The NYT's T Magazine also noticed the resemblance between its cover and the Los Angeles Times Magazine cover. (My post from yesterday.) The LAT mag's creative director, Rip Georges, calls the similarity "utterly coincidental."
Still no website: Newsroom chatter has Times Publisher Eddy Hartenstein asking on Monday if the LATimes.com web staff could help throw together a website for the new magazine. (Since everybody else forgot.) Reportedly it was pointed out that, uh boss, the magazine isn't an editorial product of the Times — remember? Another question: where will corrections go since they can't be published in the Times? The mag doesn't come out again for another month.
She protests: This past Sunday's magazine drove reader Karen Klabin to email a letter of severe dissatisfaction to Times editor Russ Stanton (who, to be fair, has no responsibility for the magazine.)
The L.A. Times’ relentless layoffs and cutbacks are notably reflected in the declining quality of the paper. My husband and I have struggled to maintain an allegiance to the Times. We have recently discussed canceling our subscription and becoming subscribers to the New York Times, but we’ve hung in because we care about life in Los Angeles and California. We need and want to know the direction of our various governments’ policies, actions and resources, and we rely on the Times for that information. We’ve hung in because we appreciate Steve Lopez, Dan Neil, Rosa Brooks, Michael Hiltzik, David Lazarus and Tim Rutten. The infrequent but always profound Peter King piece. The arts criticism of David Ulin, Susan Salter Reynolds, and Christopher Knight. But the Times continues on a course of forsaking quality in-depth journalism and criticism for vapid advertorial geared for the uppermost income brackets on the west side. It is baffling to us, for example, that in order to protect a high profit margin the publisher has shucked the Book Review section but kept Home, a section of almost no merit, usefulness or interest. And now there is the new “L.A.,” the Times’ revamped magazine.
It is inconceivable that in a city with so many talented writers, editors and art directors, the Times and all its vast resources has produced what must be the worst city magazine in the nation. I felt compelled to write you because the lack of journalistic integrity is appalling, and it is incomprehensible how the Times allowed its publication.
The cover is hideous for a multitude of reasons, from the font to the model’s slack-jawed expression. In fact, it was so bad that I thought it was some sort of fashion insert and was about to jettison the thing into the recycling bin when I noticed the tiny word “Magazine” in the corner.
It is the low-grade content, however, that is astounding. Did the Editor’s Note somehow bypass editorial review? Had I not known better, I would have thought it was written by a college student with aspirations of a journalism degree. It is sodden with cliché: “straight from angels’ wings,” “filling my heart,” “live the life of possibilities.” It is obscenely self-referential: Why does her “Masters in Middle East studies from USC” have any relevance whatsoever? And how can any thinking person in the United States say that “the statistical analysis of terrorism is fascinating but not that useful”? Really? This is a statement that is either crazily moronic or a miserable, insulting failure in irony. And then there are these slices of excellence: L.A. is a city where “success is revered” but life here “isn’t heaven, all easy and dreamy.” “Hollywood is based on dreams.” And the “ocean, always the ocean.” “I never wanted to let the angels go.” And “you don’t want to let that angel go, either.”
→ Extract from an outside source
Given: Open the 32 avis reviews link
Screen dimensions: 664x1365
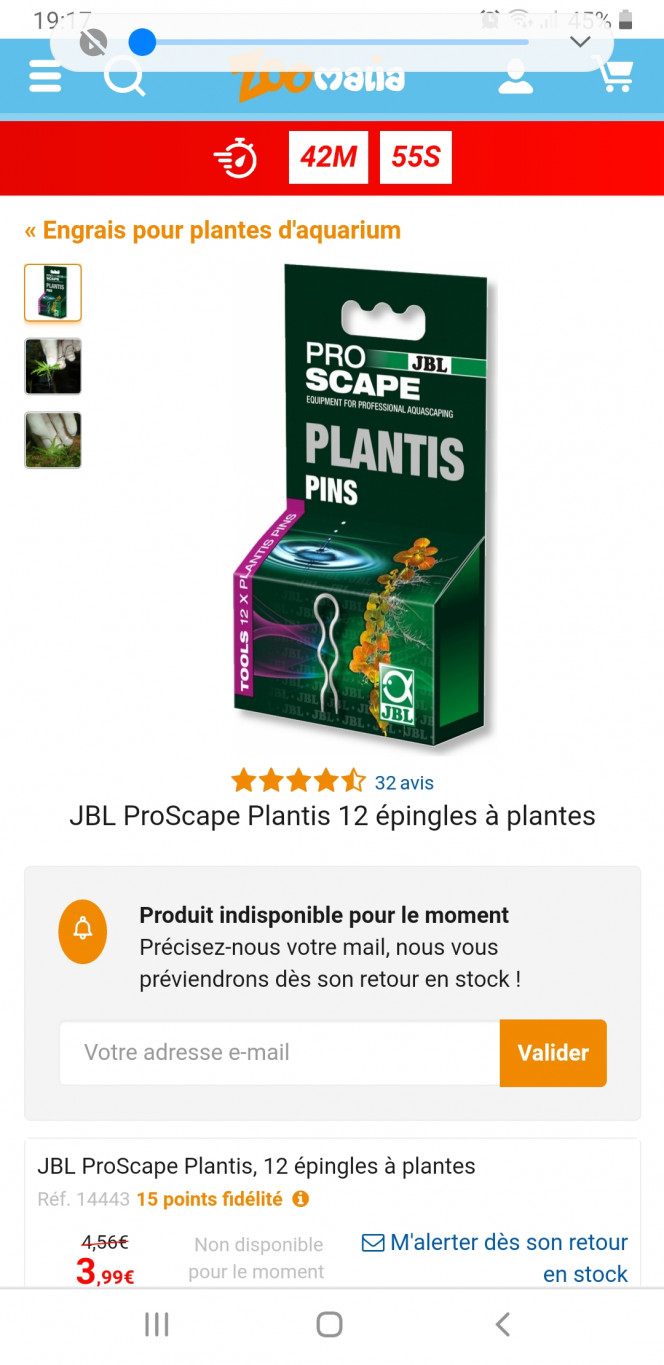Looking at the screenshot, I should 404,783.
In almost every single article of the magazine the author has needlessly insinuated him/herself into the story, from “Shades of Green” to “Hunt and Seek.” We don’t care whether the author is a dance lover; went to UCLA; believes her newborn baby’s health and safety are “the most important things”; was “heartbroken, awestruck and hungry”; thinks first of food upon arriving in a new city. Andrew Bridge had a compelling first-person narrative; Chelsea Handler’s was piquant and funny. Otherwise, there was almost no reason for the author to self-reference.
The pinnacle, or rather nadir, of this kind of writing, however, is in the interview with Michelle Obama. Here are excerpts from the interviewer’s questions: “I lost my dad before my children were born... I know your mother quit her job... I know my girlfriends are my source of strength...It is obvious to me... I know that must be even more important than ever... I’m sure the reality has hit...I, too, am a product of the public-education system... My guess is the senator believes... We all lament...I thought it was so interesting...” And finally, the clincher: “I like Prison Break, Brothers and Sisters and Mad Men — strange mix, huh?” Succinctly, no one cares. Really. I finally turned back to see who the author was, thinking that perhaps it was another important public figure for whom your readers would have some interest. As you know, it was the magazine’s editor.
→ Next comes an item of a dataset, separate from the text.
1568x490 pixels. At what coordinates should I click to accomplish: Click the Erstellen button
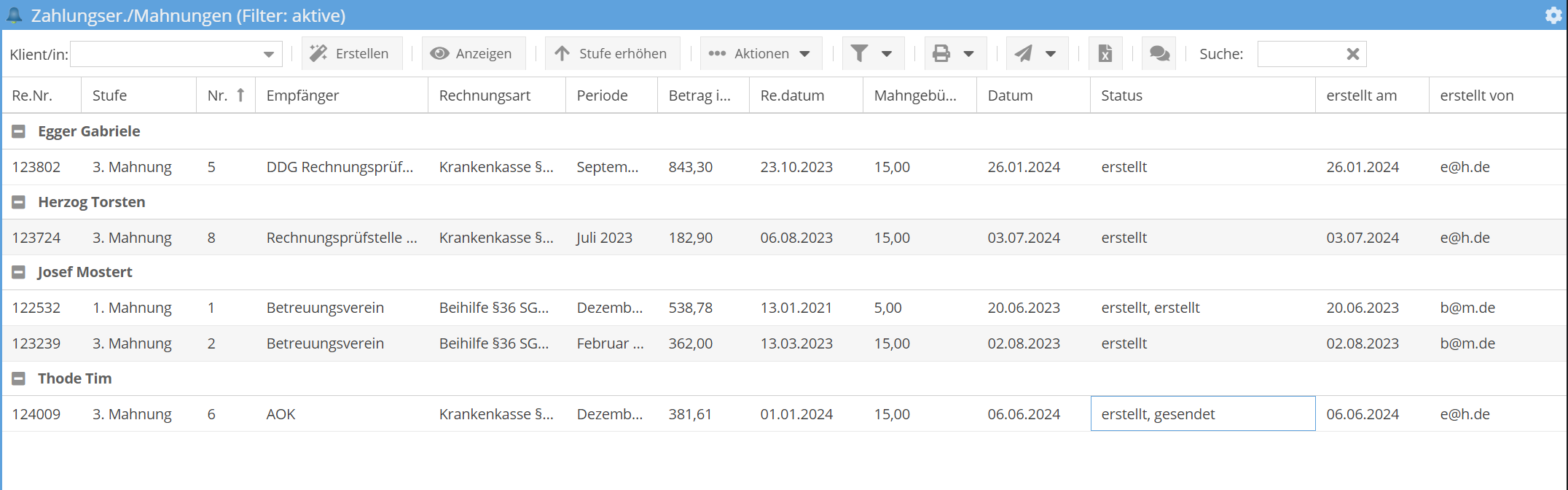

I am writing to you because if I was the editor of the Times I would want to understand why the paper’s dwindling loyal subscribers are (reluctantly) contemplating canceling their subscriptions. I truly found the magazine’s content insulting to my intelligence. I understand the Times’ Editorial section has experienced continuous turmoil and insecurity. There is no excuse, however, for the lack of professionalism in the magazine.